Pedestrian-heavy and slightly surreal, this particular corner of East Los Angeles offers Weaver and Jacovich a kind of “lobby.” It’s a threshold between the city and the cinema that has a warm glow that’s key to selling passersby on an unexpected evening. A weekly ritual for some, many discover Tiny Cinema by accident and keep coming back.
“To know the Tiny Cinema is to love the Tiny Cinema,” Jacovich said. “The second you walk in, you get it.” That affection has fueled Weaver’s most ambitious project yet: “HELLCAT.” The upcoming short, currently fundraising toward a $50,000 budget, expands on an incredible trailer Gravey is already previewing in Sunset Plaza. “HELLCAT” aims to use a real cat actor and show a practical car stunt shot on multiple Super 8 cameras.

“It’s the biggest tiny movie of all time,” Weaver said. It’s also a natural next step.
“As soon as an artist says, ‘I don’t know if this is possible,’ that’s when I know it’s worth doing,” said Jacovich, who is producing “HELLCAT.” “It doesn’t get more independent than this. Seriously. Independently made, funded, distributed, exhibited. Everything.”
In an industry increasingly defined by algorithmic thinking, contraction, and collapse, Tiny Cinema offers something defiantly human: a singular filmmaker who built his own theater, to show his own movies, to sit with audiences every night. For Weaver, the appeal of Gravey and Tiny Cinema has long been toying with the sense of scale itself.

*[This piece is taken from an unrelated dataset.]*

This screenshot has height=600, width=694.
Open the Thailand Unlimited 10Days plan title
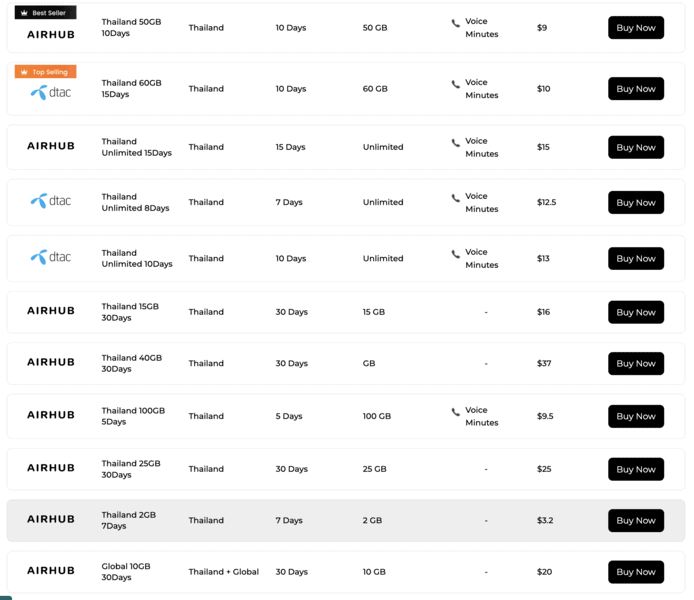coord(137,258)
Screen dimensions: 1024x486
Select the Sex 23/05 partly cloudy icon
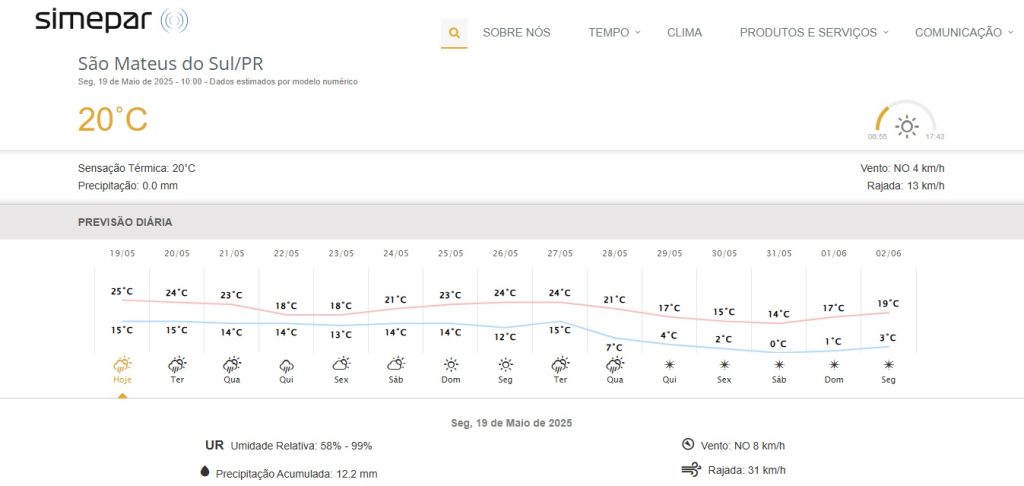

“Maybe I’ll just completely do my own thing over here, forever,” Weaver joked. “There’s something anti-establishment about that. The point isn’t to grow. The point is to be tiny. That’s what makes it special. That’s what makes any of it worth doing.”
You can visit Davey B. Gravey’s Tiny Cinema in Sunset Triangle Plaza on Saturday nights in Silver Lake, Los Angeles from 6 p.m. to 10 p.m.(ish). Dates for special exhibitions are listed on the theater’s official website, and more info about the upcoming “HELLCAT” is available on Kickstarter.